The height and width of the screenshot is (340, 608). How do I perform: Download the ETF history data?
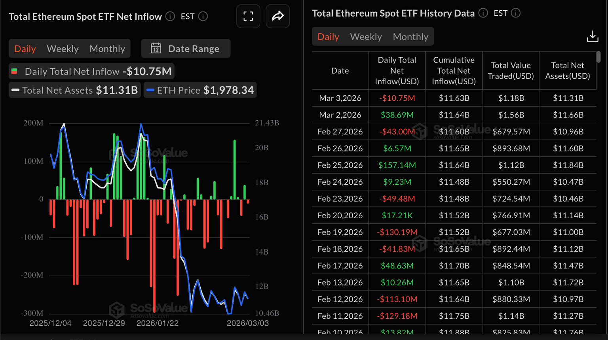click(x=592, y=37)
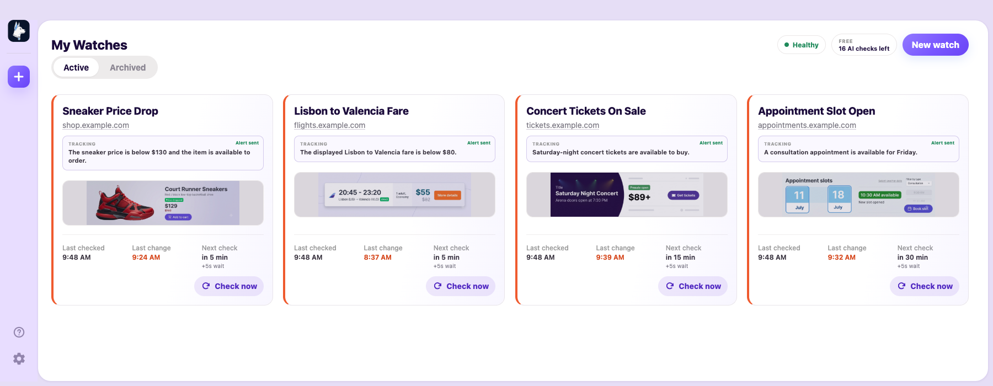Open the shop.example.com link

click(x=95, y=125)
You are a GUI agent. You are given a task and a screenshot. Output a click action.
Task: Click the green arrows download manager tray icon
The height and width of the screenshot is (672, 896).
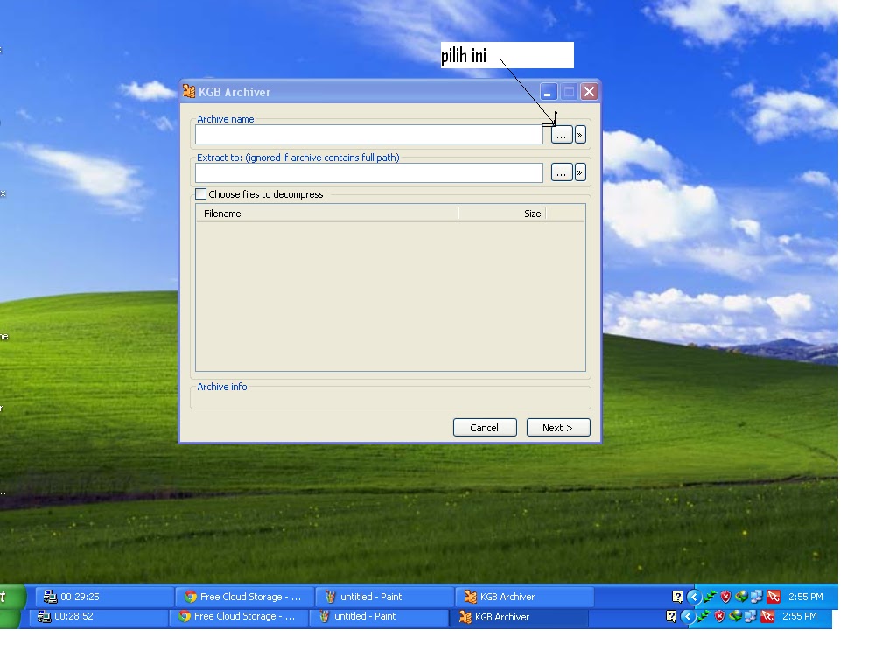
● ● ●
- [Exercise goal]:
Your copy of the entries above must be exact and must not include pictures.

- [Result of the exercise]:
The height and width of the screenshot is (340, 608). How do I perform: Download the ETF history data?
click(x=592, y=37)
Open the shop.example.com link

click(x=95, y=125)
You are a GUI agent. You are given a task and a screenshot. Output a click action.
Task: Click the green arrows download manager tray icon
The height and width of the screenshot is (672, 896).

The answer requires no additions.